Coy retuvo aire en los pulmones. El otro le llevaba más de una cabeza, y él lo observaba desde abajo, con las anchas manos colgándole amenazadoras a ambos lados. Se balanceó un poco sobre la punta de los pies.

– Ha ido demasiado lejos -repitió.

La pupila verdosa estaba más dilatada que la parda, pero las dos parecían de hielo espeso. Palermo volvió a observar de reojo a sus acompañantes. Ahora torcía la boca, despectivo.

– No imaginé que viniera a molestarme -dijo-. Usted… Un payaso, eso es. Se porta como un payaso.

Coy asintió muy lentamente dos veces. Las manos se le habían separado un poco más del cuerpo, y sentía los músculos de hombros, brazos y estómago tensos igual que nudos de pescador bien azocados. Palermo se había vuelto a medias, como para terminar la conversación.
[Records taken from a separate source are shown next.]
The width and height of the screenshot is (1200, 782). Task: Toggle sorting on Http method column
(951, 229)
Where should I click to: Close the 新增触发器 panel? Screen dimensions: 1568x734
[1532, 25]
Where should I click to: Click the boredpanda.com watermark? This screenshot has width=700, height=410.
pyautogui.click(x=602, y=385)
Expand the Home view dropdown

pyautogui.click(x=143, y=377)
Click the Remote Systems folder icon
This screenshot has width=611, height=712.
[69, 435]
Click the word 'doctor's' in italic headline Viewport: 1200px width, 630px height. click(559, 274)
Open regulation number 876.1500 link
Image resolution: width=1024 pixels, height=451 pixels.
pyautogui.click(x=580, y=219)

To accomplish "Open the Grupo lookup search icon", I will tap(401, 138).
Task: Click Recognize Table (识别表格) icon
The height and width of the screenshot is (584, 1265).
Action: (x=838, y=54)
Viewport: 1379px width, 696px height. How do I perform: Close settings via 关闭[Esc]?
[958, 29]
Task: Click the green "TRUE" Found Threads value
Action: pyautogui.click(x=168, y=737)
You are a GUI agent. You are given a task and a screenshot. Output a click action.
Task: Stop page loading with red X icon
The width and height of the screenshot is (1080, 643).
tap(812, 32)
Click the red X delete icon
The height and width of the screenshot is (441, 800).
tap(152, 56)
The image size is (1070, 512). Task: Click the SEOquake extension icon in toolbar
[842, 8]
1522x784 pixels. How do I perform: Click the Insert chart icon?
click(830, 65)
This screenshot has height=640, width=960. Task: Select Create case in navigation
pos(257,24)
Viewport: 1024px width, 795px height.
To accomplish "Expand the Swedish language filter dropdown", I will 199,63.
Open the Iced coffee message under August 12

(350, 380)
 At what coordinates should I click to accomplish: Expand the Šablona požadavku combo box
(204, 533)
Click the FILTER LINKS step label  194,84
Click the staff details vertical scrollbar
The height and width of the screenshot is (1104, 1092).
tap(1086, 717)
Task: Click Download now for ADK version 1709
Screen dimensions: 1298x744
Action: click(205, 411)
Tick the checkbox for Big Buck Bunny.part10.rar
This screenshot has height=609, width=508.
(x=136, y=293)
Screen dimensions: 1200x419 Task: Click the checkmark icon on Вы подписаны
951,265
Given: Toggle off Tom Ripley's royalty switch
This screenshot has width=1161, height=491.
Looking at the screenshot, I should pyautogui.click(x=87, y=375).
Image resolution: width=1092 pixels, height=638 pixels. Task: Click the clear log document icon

– Veo -dijo- que esa zorra lo ha engatusado bien.

Con la última palabra hizo ademán de volver al sofá; pero sólo fue eso, un ademán, porque Coy ya había hecho sus cálculos con rapidez y sabía que el otro era más alto, y no era débil ni estaba solo, y que a un hombre es mejor pegarle cuando todavía está hablando porque sus reflejos son menores. Así que se balanceó de nuevo sobre la punta de los pies, se zampó mentalmente un bote de espinacas, compuso una sonrisa rápida para confiar a Palermo, y en el mismo impulso le asestó un rápido rodillazo en los testículos, tan brutal que un segundo después, cuando el otro se inclinaba sobre el estómago con el rostro congestionado y sin aliento, pudo alcanzarlo sin demasiado esfuerzo con el segundo golpe, un cabezazo en la nariz que crujió bajo su frente como si alguien hubiera roto un mueble. Había aprendido aquello con precisión coreográfica durante una refriega en el barrio marino de Hamburgo: el tercer movimiento, en el improbable caso de que el adversario coleara, consistía en darle otro rodillazo en la cara; y de postre, las suyas y las del maquinista. Pero comprobó que no era necesario: Palermo había caído de rodillas, blanco y desmadejado como un saco de patatas, la cara apoyada en un muslo de Coy, manchándole los tejanos con la sangre escandalosamente roja que chorreaba de su nariz.